Celebrating Women’s History Month: Jodi Picoult and Mary Baker Eddy
Learn more about these two authors and how their impact reaches far beyond the Granite State
March is Women’s History Month, a time to study and appreciate impactful women across the country. Whether it’s a family member, a public figure you look up to, or a female trailblazer from history, this month is a great time to commemorate these amazing people and their influence on society.
For a bit of historical context, President Jimmy Carter designated the first official National Women’s History Week starting March 8, 1980. In 1987, Congress officially declared March as Women’s History Month. Today, it is celebrated across the US, UK and Australia as a time to honor feminist movements and historical accomplishments.
Throughout the month of March, there are several anniversaries and milestones for women celebrated as well. Title IX, a law prohibiting discrimination on the basis of sex in all federally-funded education programs, passed on March 1, 1972. Additionally, on March 3, 1913, the first official suffragette parade in Washington, D.C. was held.
This series will run throughout the month of March, highlighting historical female Granite Staters each week.
New York Times best-selling author
“You might not write well every day, but you can always edit a bad page. You can’t edit a blank page.”
Jodi Picoult is a best-selling writer and novelist who lives in Hanover, New Hampshire. She writes about family, love, tragedy and overcoming adversity, all while addressing serious topics such as mass shootings, domestic violence, suicide, race relations, LGBTQ rights and more. She has won countless awards for her books and work.
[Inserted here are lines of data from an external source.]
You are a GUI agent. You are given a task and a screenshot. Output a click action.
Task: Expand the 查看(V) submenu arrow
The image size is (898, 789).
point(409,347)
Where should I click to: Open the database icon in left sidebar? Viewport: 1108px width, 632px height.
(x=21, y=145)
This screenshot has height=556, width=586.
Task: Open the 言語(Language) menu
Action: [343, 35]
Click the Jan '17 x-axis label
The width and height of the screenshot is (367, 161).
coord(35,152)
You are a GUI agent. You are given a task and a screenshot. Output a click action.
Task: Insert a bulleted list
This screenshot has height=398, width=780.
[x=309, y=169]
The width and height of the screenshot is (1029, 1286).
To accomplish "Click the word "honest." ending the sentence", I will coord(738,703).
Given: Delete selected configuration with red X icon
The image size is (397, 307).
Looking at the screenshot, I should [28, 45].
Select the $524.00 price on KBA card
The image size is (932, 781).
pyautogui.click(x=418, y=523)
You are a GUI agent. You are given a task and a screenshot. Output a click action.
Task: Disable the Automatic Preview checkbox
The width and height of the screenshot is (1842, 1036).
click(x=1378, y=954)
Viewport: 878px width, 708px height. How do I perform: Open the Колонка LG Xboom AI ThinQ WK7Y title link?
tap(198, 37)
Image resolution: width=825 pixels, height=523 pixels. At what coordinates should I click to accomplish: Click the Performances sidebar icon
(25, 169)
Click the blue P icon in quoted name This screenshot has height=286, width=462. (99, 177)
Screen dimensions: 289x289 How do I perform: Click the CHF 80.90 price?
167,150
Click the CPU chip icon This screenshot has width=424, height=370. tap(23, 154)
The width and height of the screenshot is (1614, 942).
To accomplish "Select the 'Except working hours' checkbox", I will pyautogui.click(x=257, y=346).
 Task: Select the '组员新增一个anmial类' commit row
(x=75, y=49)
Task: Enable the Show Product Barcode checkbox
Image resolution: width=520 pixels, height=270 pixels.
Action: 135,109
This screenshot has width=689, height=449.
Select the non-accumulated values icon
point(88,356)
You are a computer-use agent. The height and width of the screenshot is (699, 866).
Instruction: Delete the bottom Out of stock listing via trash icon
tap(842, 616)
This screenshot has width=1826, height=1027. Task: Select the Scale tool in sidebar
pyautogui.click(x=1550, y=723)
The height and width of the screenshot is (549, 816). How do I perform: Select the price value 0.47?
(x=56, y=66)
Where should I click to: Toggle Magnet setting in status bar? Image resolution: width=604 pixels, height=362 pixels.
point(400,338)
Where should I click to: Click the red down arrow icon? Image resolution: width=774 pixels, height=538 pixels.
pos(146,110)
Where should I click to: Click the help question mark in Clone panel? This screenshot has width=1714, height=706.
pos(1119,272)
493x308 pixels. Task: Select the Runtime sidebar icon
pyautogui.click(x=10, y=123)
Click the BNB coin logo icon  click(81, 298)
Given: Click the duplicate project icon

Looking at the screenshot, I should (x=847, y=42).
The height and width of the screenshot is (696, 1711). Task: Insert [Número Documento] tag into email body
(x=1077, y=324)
Picoult is a member of the VIDA: Women in Literary Arts advisory board, a nonprofit that addresses gender parity in the literary world and aims to amplify marginalized voices. She is ranked within the top 10 of Princeton’s most influential living alumni, and in 2019 she received the Sarah Josepha Hale Award.
Five of her books have been made into movies — “My Sister’s Keeper,” “The Tenth Circle,” “The Pact,” “Plain Truth” and, most recently, “Salem Falls.”
Her books continue to gain popularity with each new release. “The Book of Two Ways,” released in 2020, was her 11th New York Times No. 1 bestseller in a row.
Mary Baker Eddy
Author, religious leader, founder of Christian Science
“Happiness is spiritual, born of truth and love. It is unselfish; therefore it cannot exist alone, but requires all mankind to share it.”
Born in the town of Bow in the early 19th century, Mary Baker Eddy was a teacher, author and revolutionary religious leader. Baker Eddy attended the Congregational Church in Sanbornton Bridge (now Tilton) when she was 17, where she developed the foundation of her faith that later inspired many writings, teachings and publications based on her religious beliefs.
She is credited with creating the theory of Christian Science based on her beliefs regarding spirituality, healing and health. Baker Eddy’s main publication is the 1875 “Science and Health with Key to the Scriptures,” which is still a bestseller today.
The Church of Christ, Scientist, was founded by Baker Eddy and several students, and today is headquartered in Boston with 1,700 branches in 80 countries. The church utilizes both the Bible and “Science and Health” in its teachings.
Baker Eddy also established The Christian Science Publishing Society, which includes The Christian Science Journal, Christian Science Quarterly, Christian Science Sentinel, The Herald of Christian Science and the multiple Pulitzer Prize-winning Christian Science Monitor, an international daily newspaper.